Synopsis: The Letby "experts" used adult comparisons which do not apply to neonates to assume the synthesis and secretion of C-Peptide. Peptide and insulin may arrive in equimolar amounts, but they do not leave the body in equimolar amounts, especially in preterm neonates. The assay used does not measure insulin directly, as implied, but measures antibodies (proxies) for insulin which are notoriously cross-reactive with natural contaminants. 

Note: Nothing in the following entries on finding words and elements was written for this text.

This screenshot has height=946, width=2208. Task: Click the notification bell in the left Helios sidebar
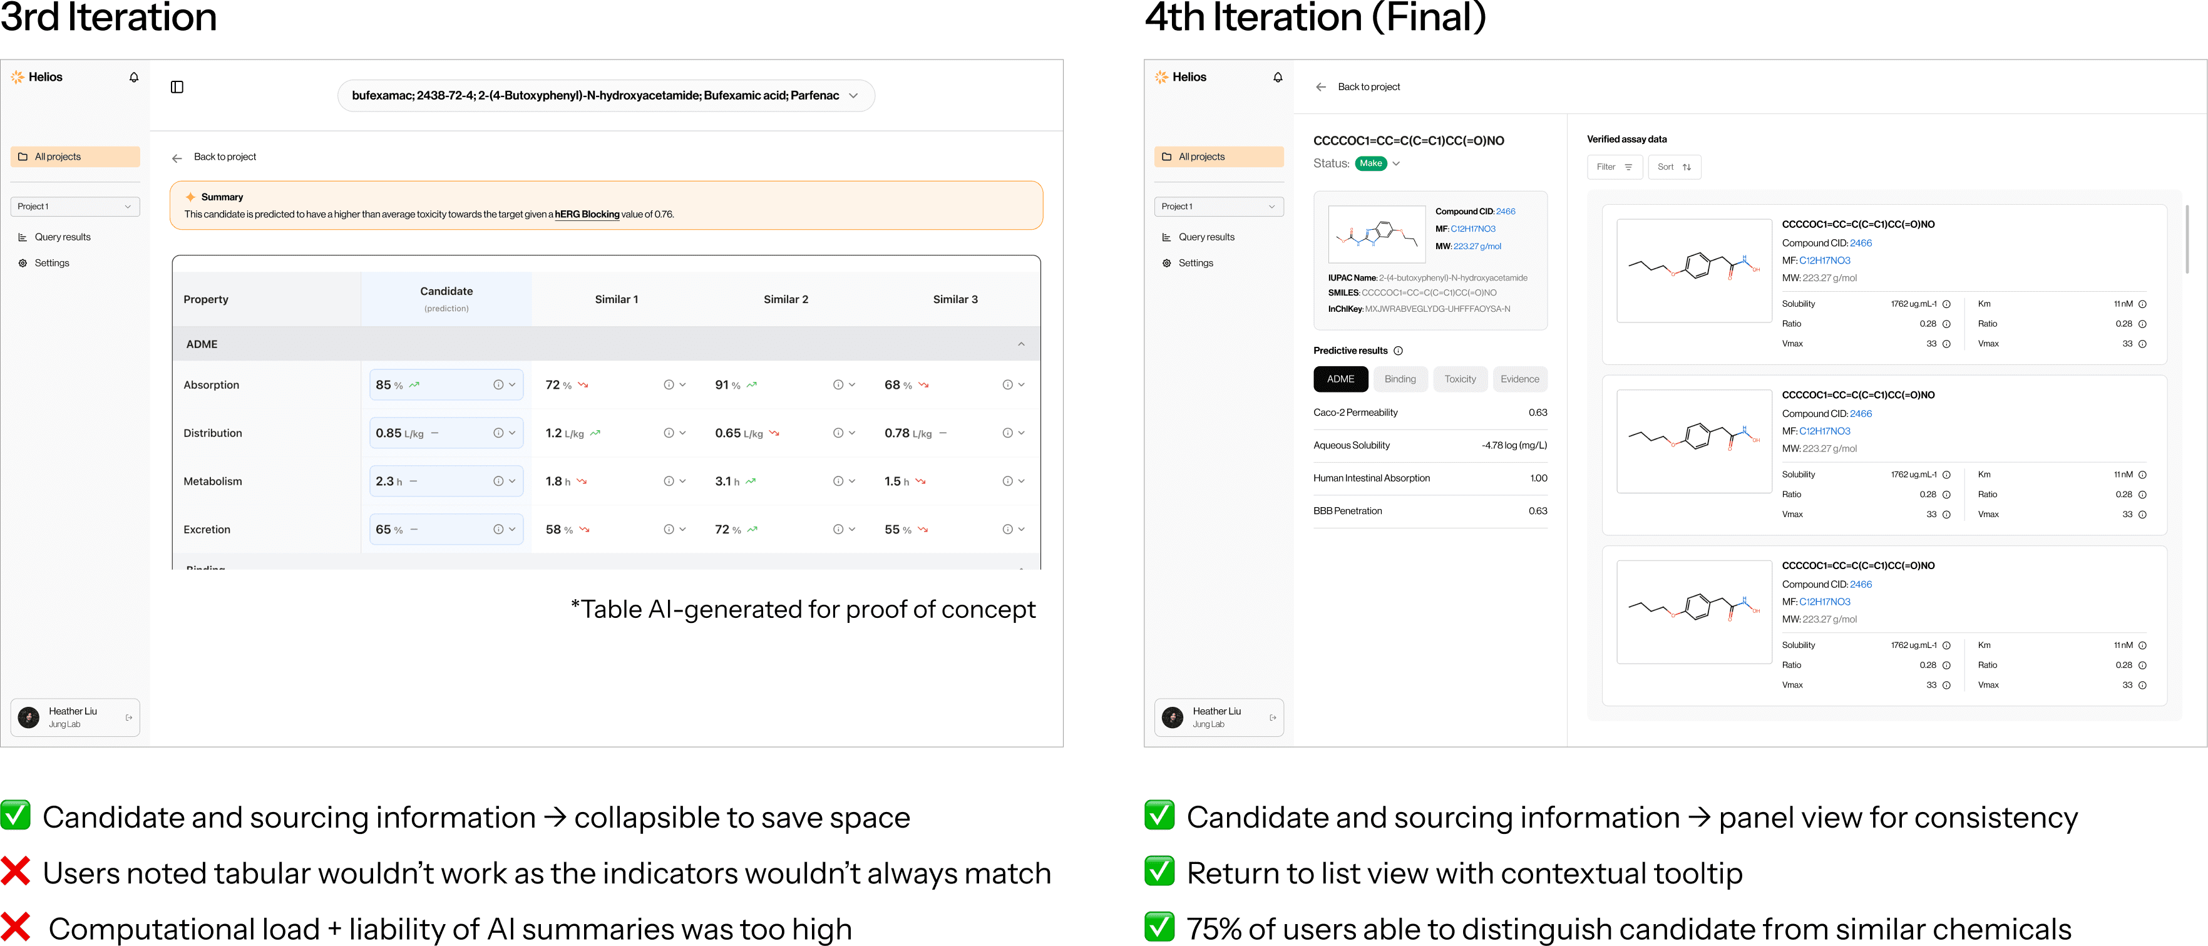click(x=134, y=77)
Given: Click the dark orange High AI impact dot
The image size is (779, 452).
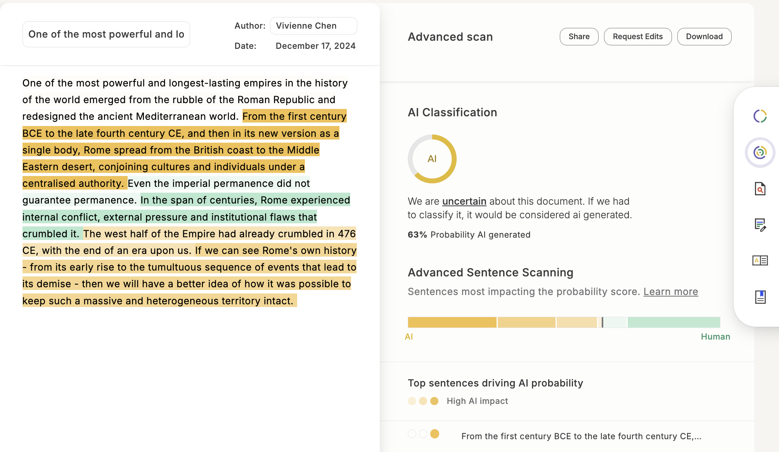Looking at the screenshot, I should point(435,401).
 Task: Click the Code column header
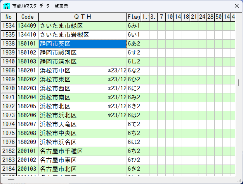click(x=27, y=17)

The "experts" invented the notion that Letby had injected insulin into a drip bag running into the victim. Invented because no one saw Letby do anything with insulin. But the same experts in their haste to drown the witch failed to account for the amount of "exogenous insulin" that would naturally stick to the bag and tubing. So great is the propensity for insulin to stick to plastics it is likely that 3-4 vials of insulin would be needed to achieve the readings assigned to Letby. The pharmacy records did not confirm the use of this much insulin on the unit at any time.

The "experts" in the Letby trial misrepresented the physiological dynamics between the hormones proinsulin, insulin, and C-peptide protein. Hawdon et al. (1993) found that plasma immunoreactive insulin concentrations are high in newborn babies compared to older subjects, and compared with older subjects, neonatal pancreatic insulin secretion is less closely linked to circulating blood glucose concentrations.

There are important implications for interpreting studies in hypoglycaemic and hyperglycaemic neonates. The Letby experts claimed that because some neonates in their series had high serum insulin and low serum C-Peptide, Letby used exogenous insulin. While this is a genuinely astounding leap, forensically, the single tests used to convict her are insufficient. The Letby experts did not account for differing rates of C-peptide excretion in neonates, particularly after exogenous insulin administration.

The reliability of c-peptide measurements in preterm neonates is a subject of interest and research. C-peptide is a protein component of the hormone proinsulin; C-peptide + insulin = proinsulin. Specialised cells in the pancreas release the hormone proinsulin, and each proinsulin molecule has one C-peptide and one insulin. However, accurately measuring c-peptide levels, especially in preterm babies, is challenging because of their immature physiology, especially when using exogenous insulin.

There is significant variability in C-peptide secretion in preterm neonates. Since no studies have been performed in preterm or term neonates to determine C-peptide kinetics, researchers use adult data, which is a guess and not forensic evidence. This fact alone suffices to invalidate the presumptions used against Letby.

Variations in blood volume, liver metabolism, and renal function affect the reliability of these measurements. We can use C-Peptide to advise in clinical practice, but it is extraordinarily general and hopelessly removed from the tyranny of the specific needs of forensic analysis. Different laboratory methods and assays can further contribute to the variability in results.

Since none of the Letby babies had measurements for any variables applied in context with C-Peptide secretion, the readings quoted in court are essentially meaningless. In short, C-peptide and insulin may arrive in equimolar amounts, but they do not leave the body in equimolar amounts, especially in preterm neonates.

The secretion of C-Peptide is notoriously variable. And differs significantly between preterm neonates.

Adult physiology assumes a steady state based on theoretical half-lives for these proteins in the blood. The half-life is an assumed period during which the body secretes half of the protein present at the time of measurement. But even if this theoretical steady state existed in adults, it could not apply to preterm neonates because Individualised C-peptide measurement is significantly more accurate than population kinetics.A single measurement cannot define a kinetic (variable) state.

The expert witness's bold assertion that there was no doubt about her interpretation of the results was inaccurate. Worse, she failed to explain to the jury that her test does not measure actual insulin. Still, antibodies to insulin and antibodies used in these measurements often cross-react with precursors of the target protein or with its smaller, degraded fragments, creating considerable uncertainty in results.